Passage
For thou art my lamp, O LORD: and the LORD will lighten my darkness.
For thou art my lamp, O LORD: and the LORD will lighten my darkness.
2 Samuel 22:27 With the pure thou wilt shew thyself pure; and with the froward thou wilt shew thyself unsavoury.
2 Samuel 22:28 And the afflicted people thou wilt save: but thine eyes are upon the haughty, that thou mayest bring them down.
2 Samuel 22:29 For thou art my lamp, O LORD: and the LORD will lighten my darkness.
2 Samuel 22:30 For by thee I have run through a troop: by my God have I leaped over a wall.
2 Samuel 22:31 As for God, his way is perfect; the word of the LORD is tried: he is a buckler to all them that trust in him.
The verse centers on "light", "darkness", "thou", "lamp", "lord", and "lighten". It is saying that the contrast between light and darkness marks a real divide in how people respond to God's work.
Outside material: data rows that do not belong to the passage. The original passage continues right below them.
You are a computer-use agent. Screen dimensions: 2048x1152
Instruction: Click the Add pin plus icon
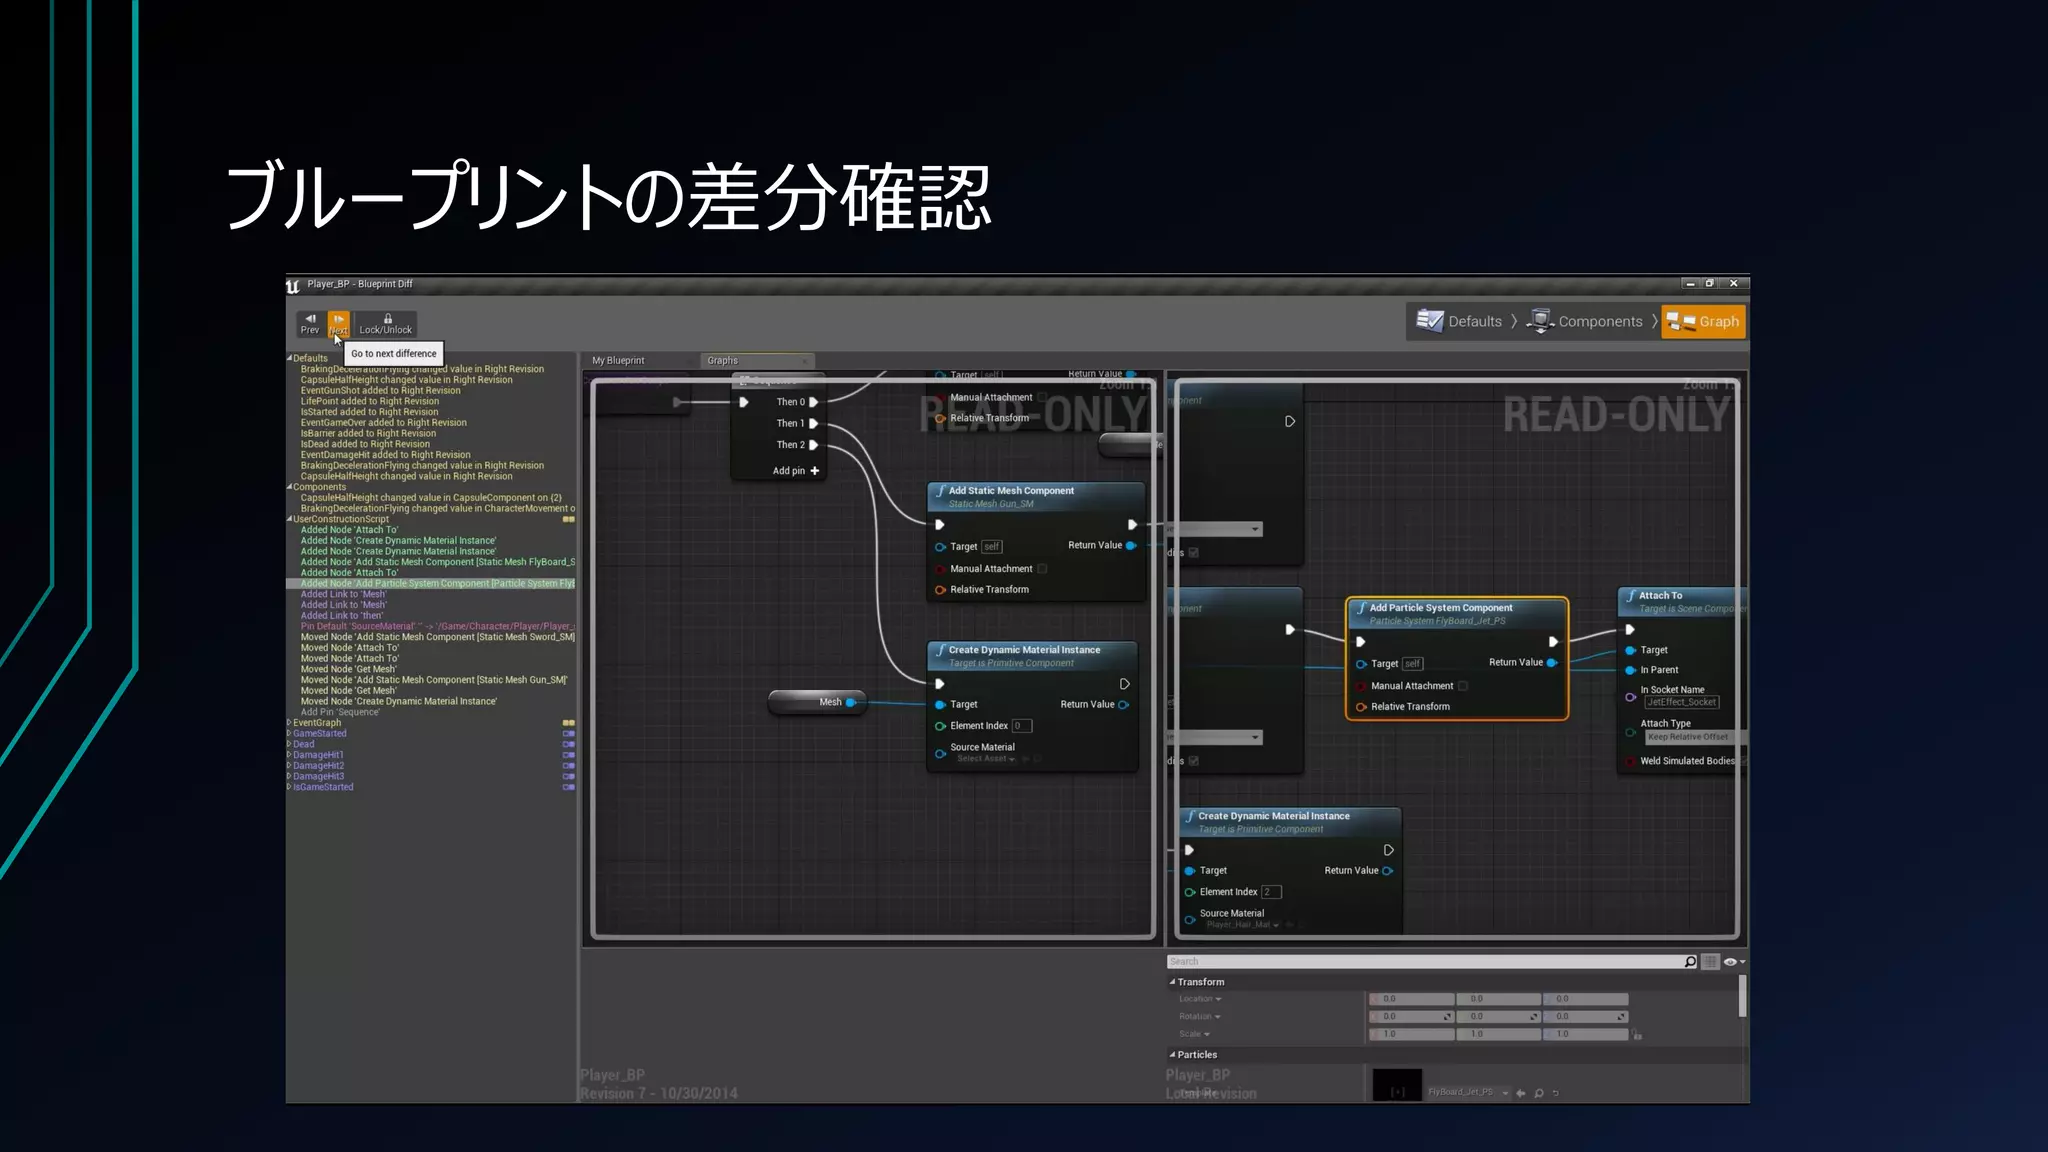click(814, 471)
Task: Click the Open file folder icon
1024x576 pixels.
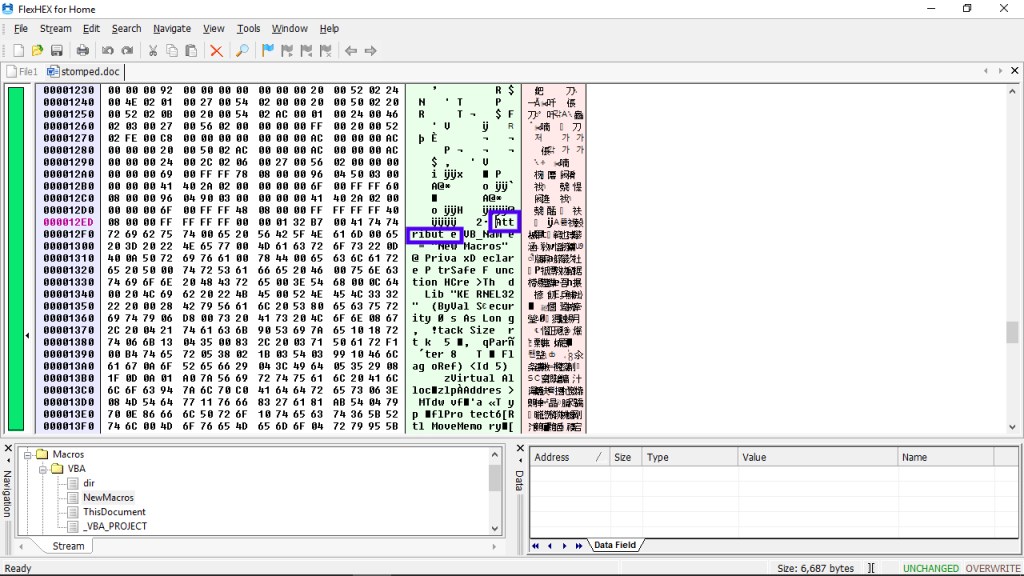Action: click(37, 51)
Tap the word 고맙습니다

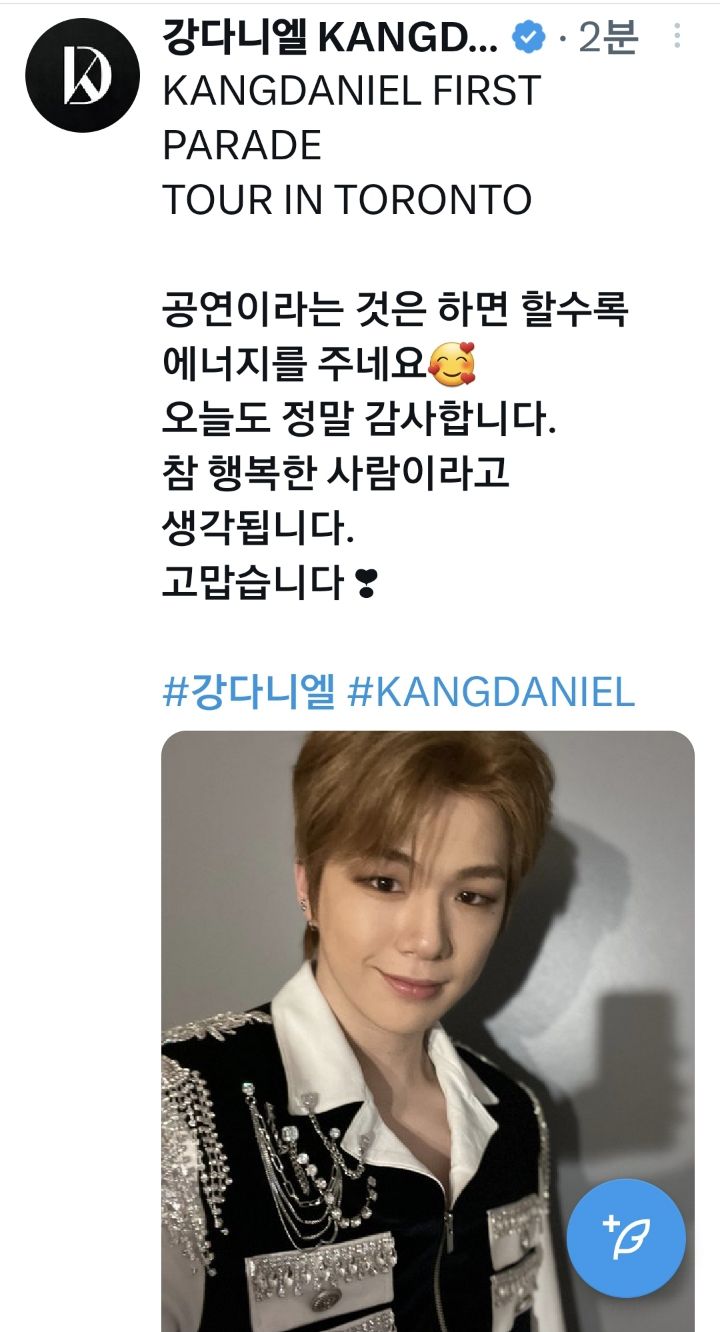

The nearby context moves from verse 28's "And the afflicted people thou wilt save..." into verse 30's "For by thee I have run through...", so "light" and "darkness" belong inside that flow. In 2 Samuel context, the local focus is covenant, worship, and faithfulness.
A plain takeaway is to answer the verse's own emphasis on "light" and "darkness" with trust shaped by these words, not by a vague optimism outside the passage.